Irwin played in front of bigger crowds at many Pacific-12 Conference matches than she does at Linz, with typical home attendance of about 200. The arena hosting the Austrian playoffs seats about 5,000 and is typically well attended, she said.
Accustomed to sometimes rowdy student sections and pep bands playing at matches, Irwin said the atmosphere in Europe is similar, but different. Unlike at college matches, crowds at professional matches can be drinking alcohol, and often bang on drums while points are being played.
“It took a couple of games to get used to those things,” she said. “It’s definitely a little different.”
Fans on ice
The team is starting to draw more fans as it improves with a boost from the influx of new players, Irwin said.
While it has not quite made them celebrities around the city — although Irwin said that people “kind of know that we have to be athletes” on sight — they are also getting more notice because of a developing bond the players have with the other professional athletes in town who are.
Players from Linz’s popular hockey team — many of whom are Americans or Canadians — have become friends of the volleyball players.
“They’re a pretty big deal around here,” Irwin said. “We ran into one of the Americans on the team and he was giving us a hard time and whatnot, so we made some friends with the hockey players.
“They’re definitely celebrities around town. People notice them, and that’s been a lot of fun because we get to hang out with them. They’ve become our good friends, and they’ve started coming to our games, which makes it a big deal that these hockey players come to our games.”
Looking ahead
Even though she is on the other side of the world and without a phone, which she describes with a laugh as “kind of a challenge,” Irwin is able to stay in touch with family and friends back in the United States through services like Skype, Facebook and Twitter.

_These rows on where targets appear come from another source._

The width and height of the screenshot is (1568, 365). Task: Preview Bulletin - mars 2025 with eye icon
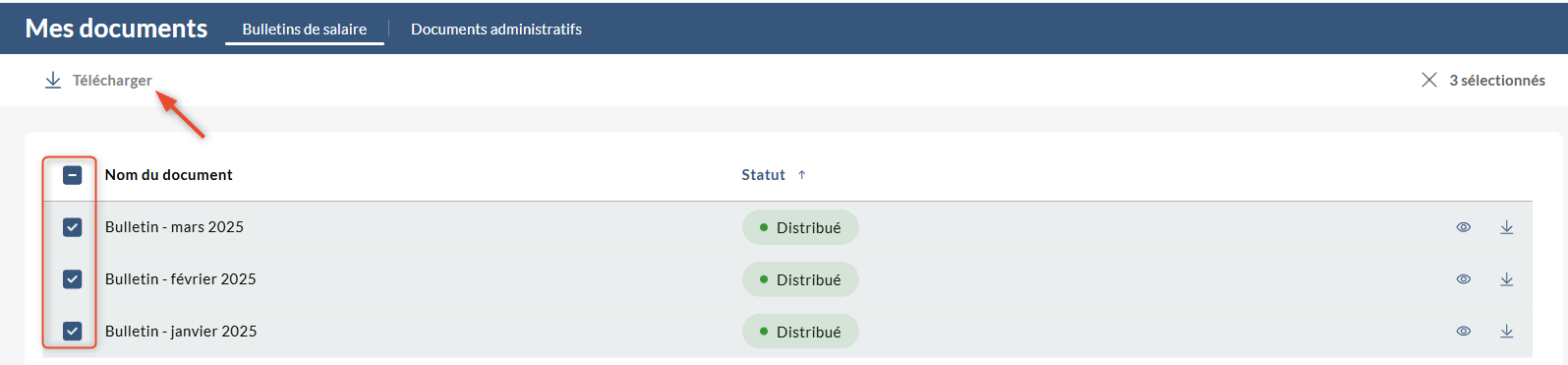[x=1464, y=227]
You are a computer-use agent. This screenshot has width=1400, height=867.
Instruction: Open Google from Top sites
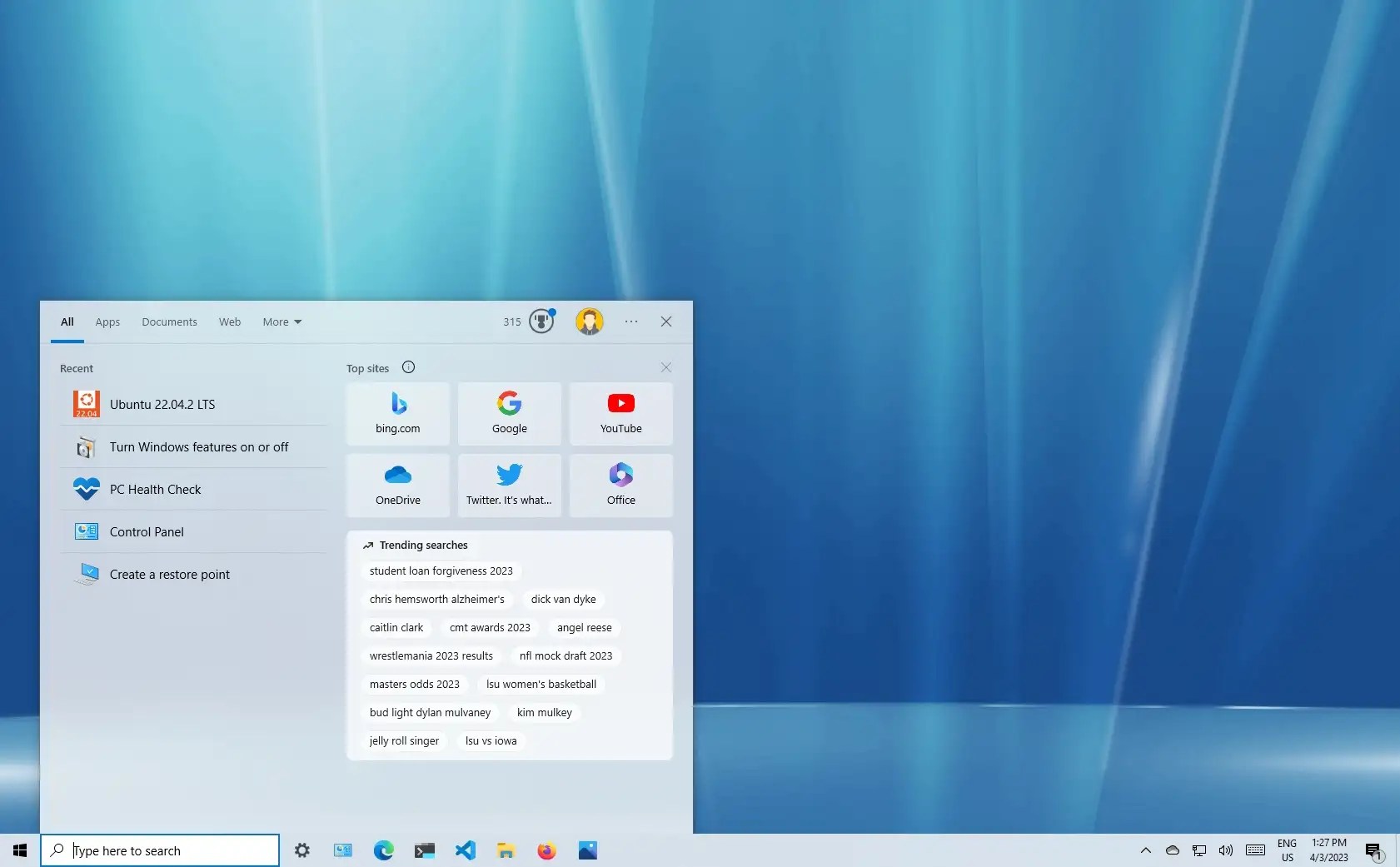click(x=510, y=414)
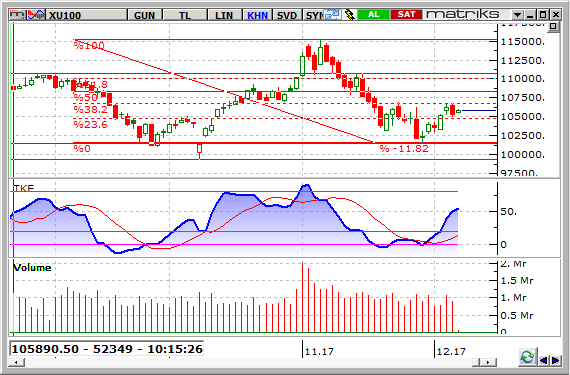The height and width of the screenshot is (375, 570).
Task: Click the green refresh icon at bottom right
Action: click(527, 357)

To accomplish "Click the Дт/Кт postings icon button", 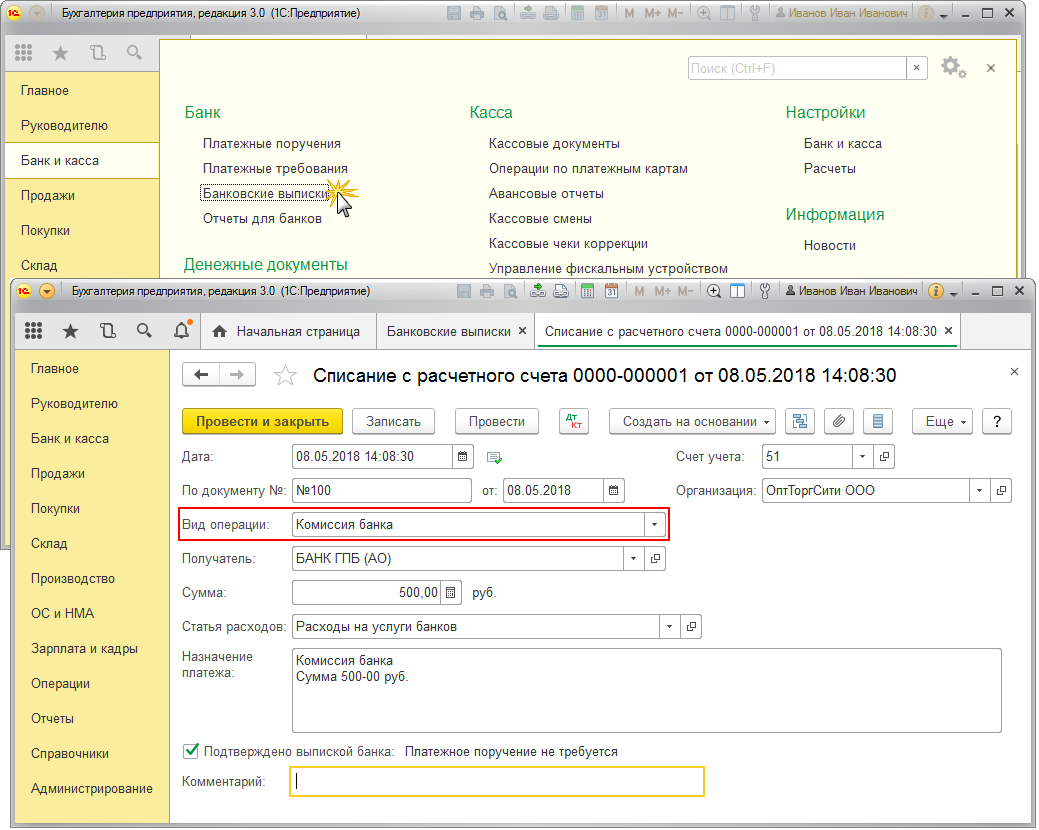I will pos(574,422).
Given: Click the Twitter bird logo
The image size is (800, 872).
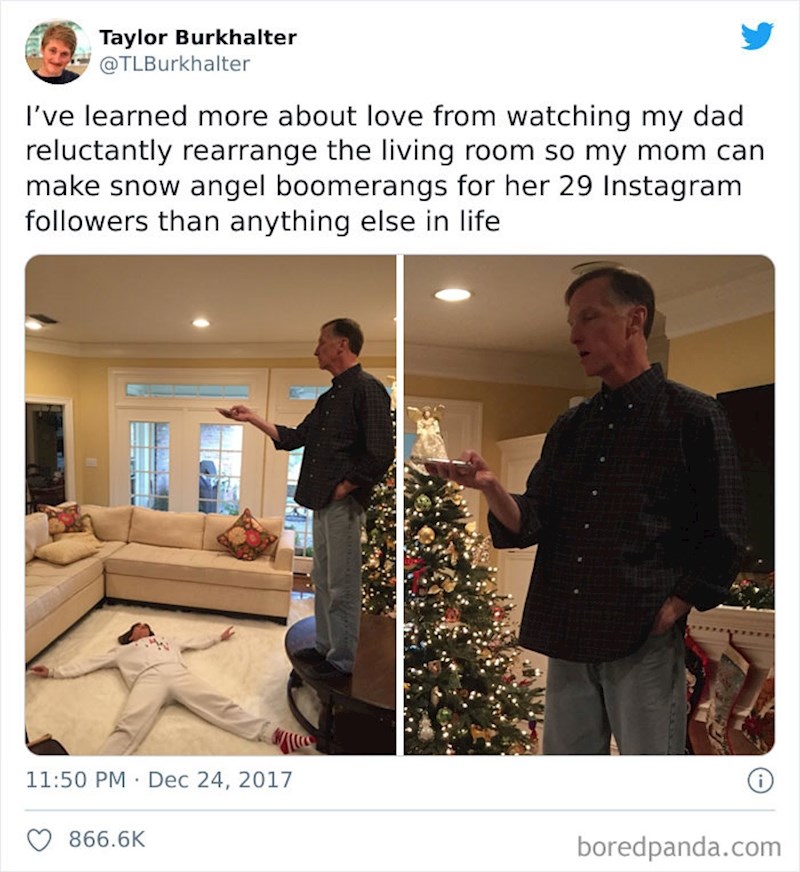Looking at the screenshot, I should [757, 36].
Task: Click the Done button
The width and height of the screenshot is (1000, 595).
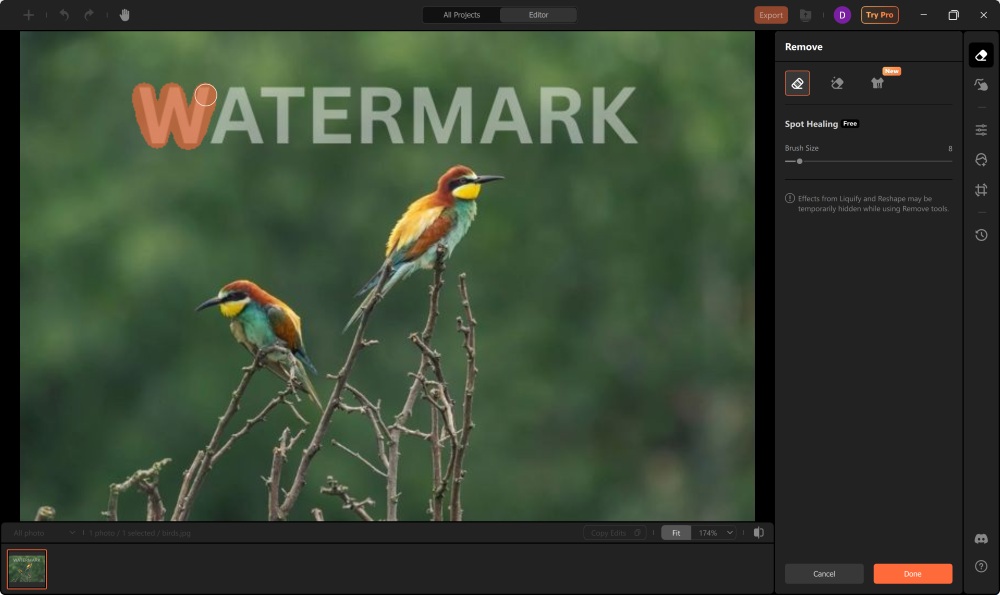Action: [912, 573]
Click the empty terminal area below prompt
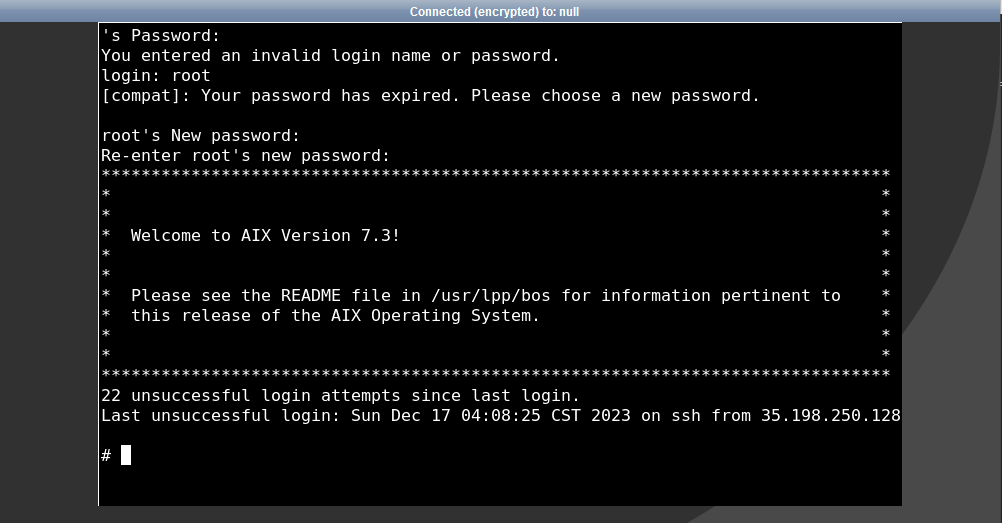The height and width of the screenshot is (523, 1002). [500, 487]
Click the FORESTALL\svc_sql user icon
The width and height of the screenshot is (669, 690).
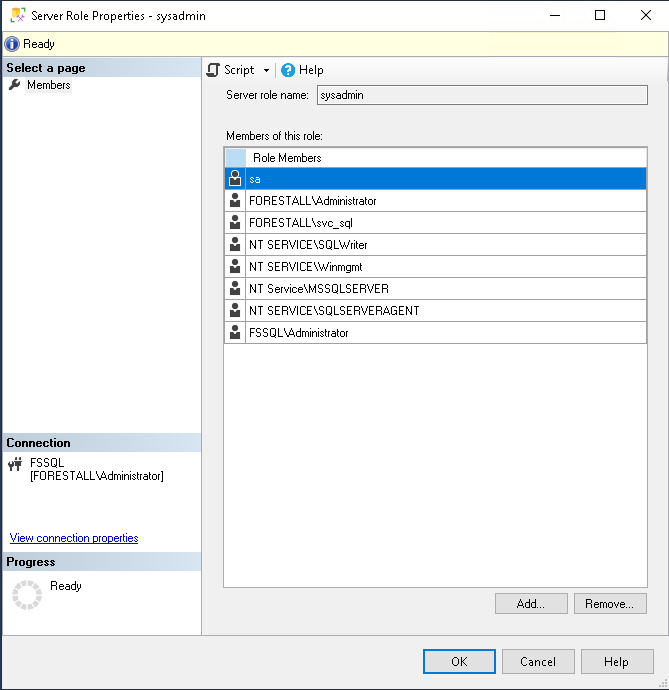point(235,223)
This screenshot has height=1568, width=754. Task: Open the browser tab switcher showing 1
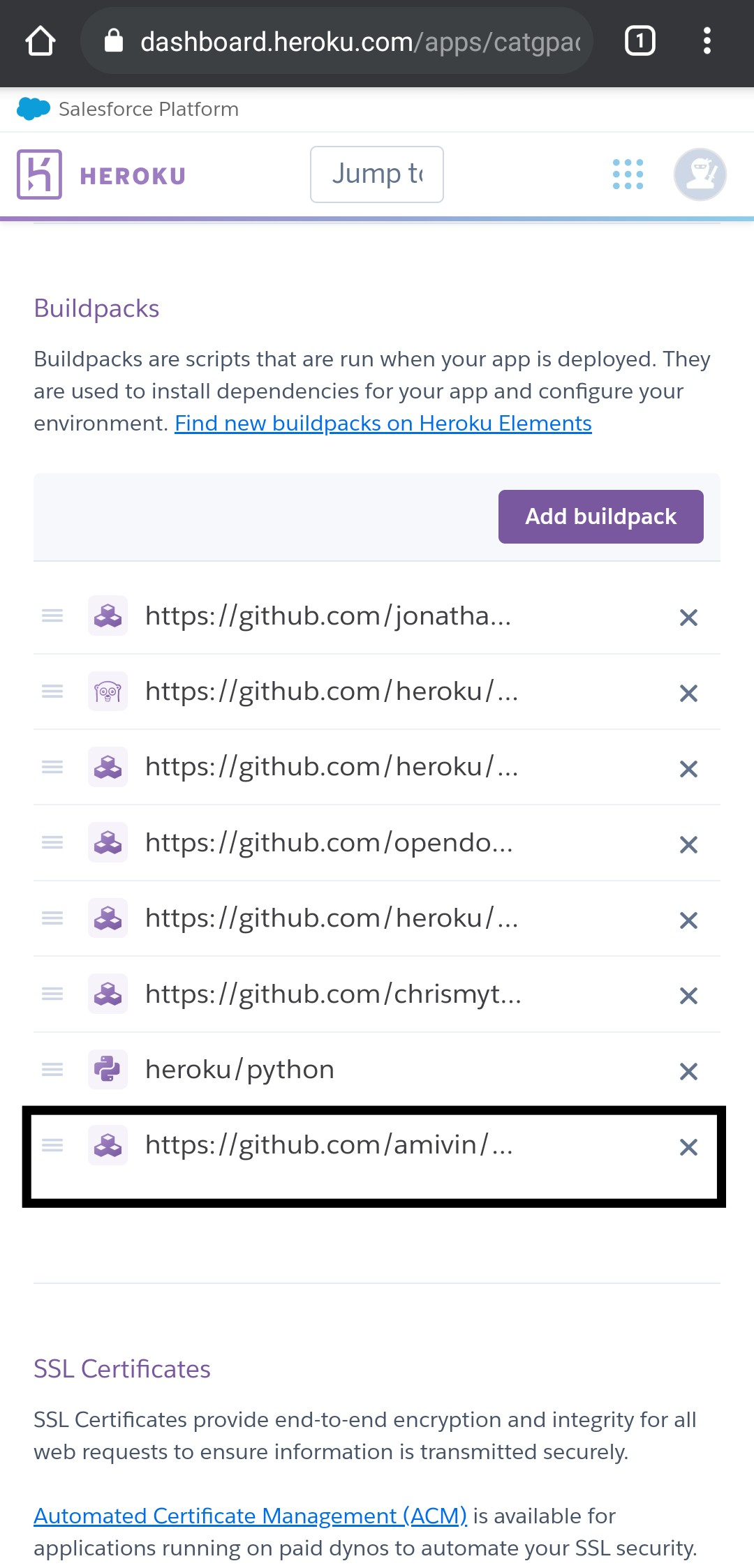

“I feel the support from home,” she said. “It’s been quite a blessing, to be honest. People ask me questions and they’re excited for me. I feel that presence from home. I definitely have a lot of support.”
Irwin was a midseason pickup for a team that plays a season that runs from August through May, with a holiday break.
A two-time Pac-12 All-Academic selection with a 3.88 cumulative grade point average, she plans to return to Pullman to complete her degree in journalism and media production in the fall. After that, she wants to find a place on a team in January, then see where life takes her from there.
She plans to continue doing media work for WSU athletics while completing her degree, and would like to be able to combine work in her field with playing to remain on a career path for after volleyball ends for her.
Team officials just asked her Tuesday about creating a documentary on the team, she said, which is exactly the sort of work she wants to put on a résumé while continuing to play for as long as she can.
“We’ll just see where it leads,” Irwin said. “I think it would be kind of silly to make a plan, because Lord knows He likes to change them.”